Thursday, April 20, 2017

Eureka, We Built It! -

Thursday, April 20, 2017

International Week Celebrates Diversity -

Tuesday, April 18, 2017

A New Tale That’s As Old As Time

beautyandthebeastPanning scenery and elegant, intricately designed rooms capture your attention, then song sets the mood, drawing you into the long-told tale of “Beauty and the Beast.” The tale describes the struggles of Belle, who is chased by the persistent Gaston, after she ends up in the castle of the once-glorious and proud Beast. The inhabitants of the castle believe that she is “the one,” and try to convince her that the Beast really isn’t as terrible as he seems. What happens in the end is for you to find out (unless you already know).

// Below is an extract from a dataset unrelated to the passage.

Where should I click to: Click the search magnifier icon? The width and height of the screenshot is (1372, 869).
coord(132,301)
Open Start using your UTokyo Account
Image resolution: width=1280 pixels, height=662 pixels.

Directed by William “Bill” Condon (who also directed “The Twilight Saga: Breaking Dawn” parts one and two and “Gods and Monsters”), “Beauty and the Beast” is brought to life with impactful, colorful computer-generated imagery and a wide variety of talented actors. Known for playing the intelligent Hermione from the Harry Potter series, Emma Watson stars as the beautiful and strong-willed Belle. Accompanying the independent protagonist is Dan Stevens, who also plays Matthew Crawley in “Downton Abbey,” as Beast. Luke Evans, who is featured in many other acclaimed movies, stars as the haughty Gaston.

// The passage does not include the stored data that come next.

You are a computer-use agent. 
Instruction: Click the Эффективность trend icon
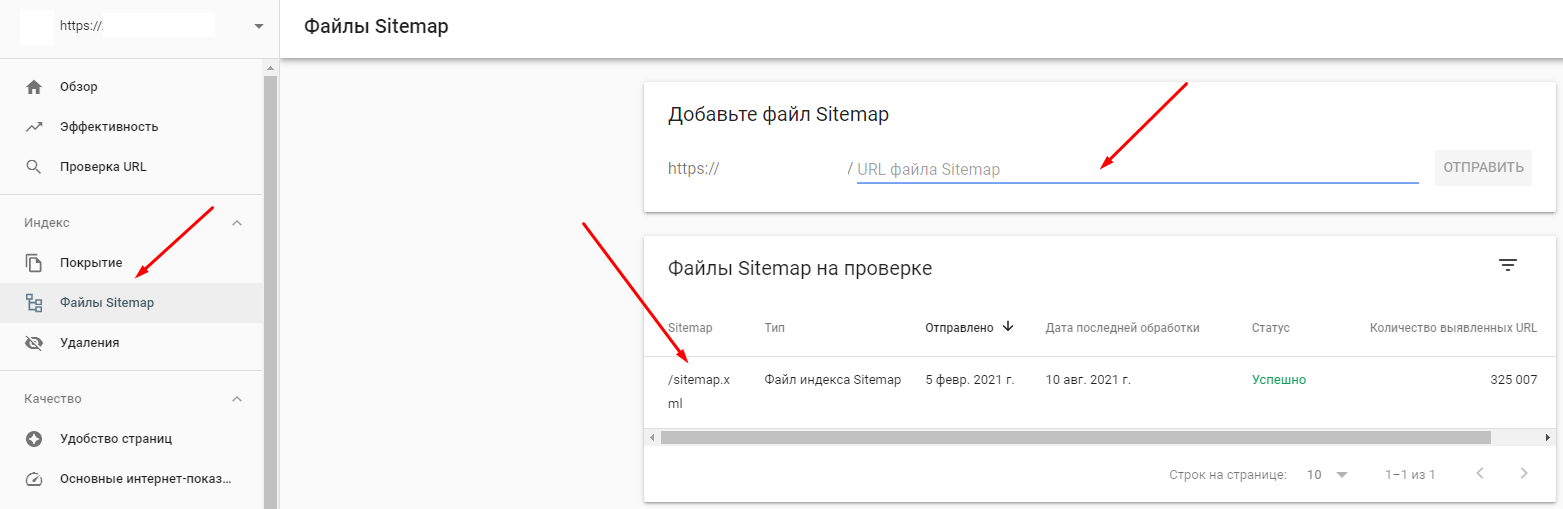tap(34, 127)
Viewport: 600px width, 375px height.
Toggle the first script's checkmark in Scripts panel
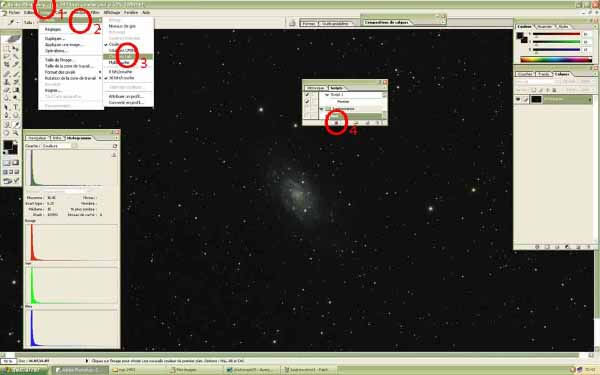click(x=307, y=95)
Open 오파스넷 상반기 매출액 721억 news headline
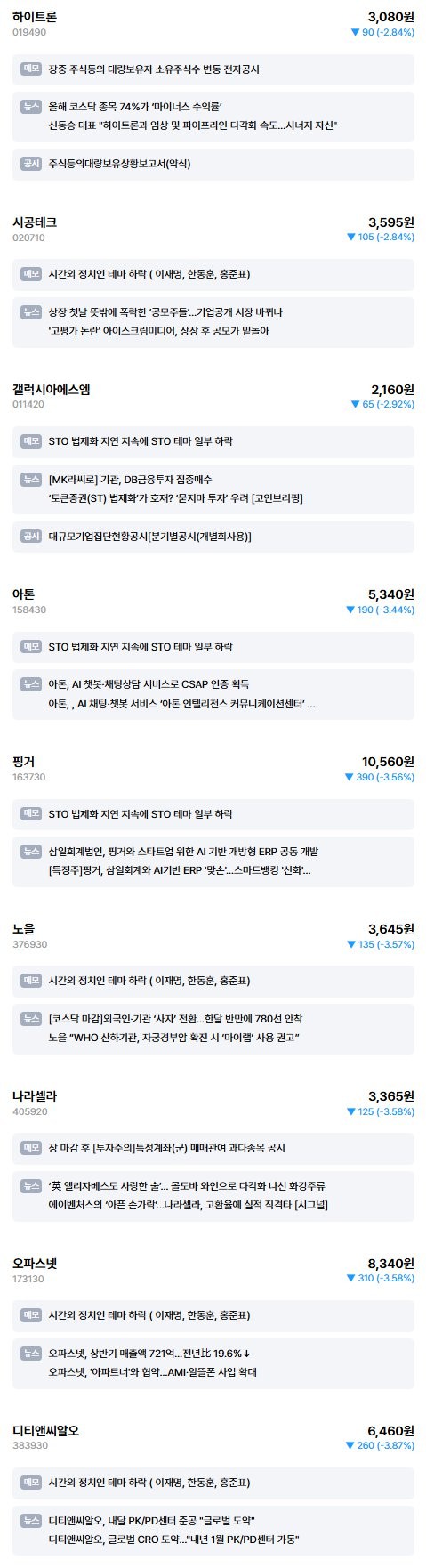The height and width of the screenshot is (1568, 426). click(x=150, y=1354)
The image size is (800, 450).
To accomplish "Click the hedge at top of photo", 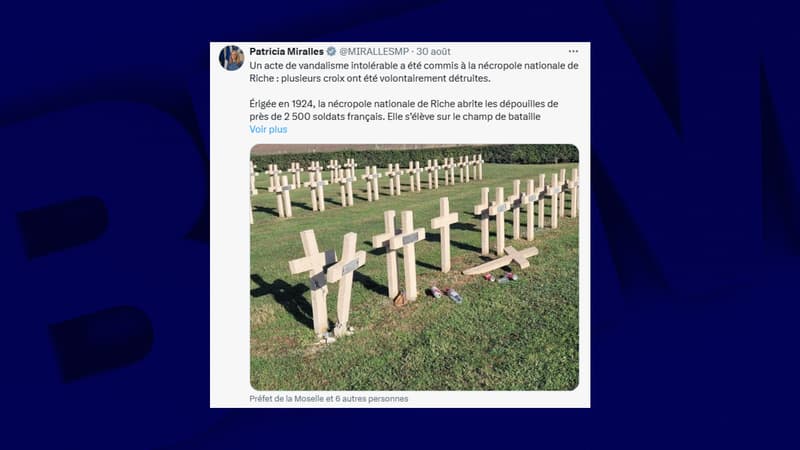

“Beauty and the Beast” was co-produced by Walt Disney Pictures and Mandeville Films, and debuted on March 17, 2017. A remake of the classic tale that was originally brought to life by Walt Disney Feature Animation, this family musical movie has a magical touch of fantasy that brings light to children’s eyes, and still keeps adults entertained.

While it cost about $300 million to produce and market, “Beauty and the Beast” is earning the big bucks in the box office. It broke the Hollywood record, earning $170 million domestically, and $180 million internationally over the weekend, according to the NY Times. As of Wednesday, March 22, it has already grossed $462 million worldwide, according to Forbes, thus quickly exceeding its production fees.

On IMDb, “Beauty and the Beast” pulls a 7.9/10 stars, while Rotten Tomatoes gives it a 71% on the “Tomatometer” and 86% for the “Audience Score.”

Personally, I think the film was successfully executed, and garnered the attention of the masses with its lavish scenery and music. The bits of humor were definitely a plus; something the original movie did not have quite as much of. However, although the story is a classic, I would have preferred for the movie to differentiate from the original plot a bit more. As someone who has seen and heard of the tale of the beauty and the beast countless times, it was fairly boring to see the same exact story told again, even though it was remade in “real life.”

I do applaud the amount of diversity among the actors, but I think this aspect could still be expanded and improved. In this remake, LeFou (played by Josh Gad), Gaston’s dedicated admirer and sidekick, was portrayed as someone who realizes their sexuality, as shown in the final scene, where LeFou is seen dancing with another man, unlike the other pairs.

Another point to make is the beautifully executed CGI. Certain characters, such as Lumière (Ewan McGregor) and Cogsworth (Ian McKellen), were smartly reimagined, yet still recognizable as the original candlestick and clock. One comment that I will allow myself to make is that the Beast’s movements seemed to be quite stiff and unnatural, although I’m not sure if that was intentional. Other visual aspects, such as costumes and furnishing, were very elegant. The lighting was also pretty on the spot in terms of projecting tone.

Many of the quotes from the characters comedically entertain the audience, such as, “It’s not over till the fat lady sings,” as yelled by Madame Garderobe before jumping into action, or “You are the wildest, most gorgeous thing I’ve ever seen! Nobody deserves you,” as said by Gaston when checking out his own reflection.

If you are new to the whole “Beauty and the Beast” fairytale, by all means, check it out! Or, if you’ve seen the 1991 version, have fun reminiscing a bit of the childhood we once had. A tip: the 3D experience is definitely worth investing in, especially during the extravagant “Be Our Guest” scene and the ballroom dance between the beast and Belle. So, feel free to waltz off to the theater and pick up some tickets — it’ll be a magical night.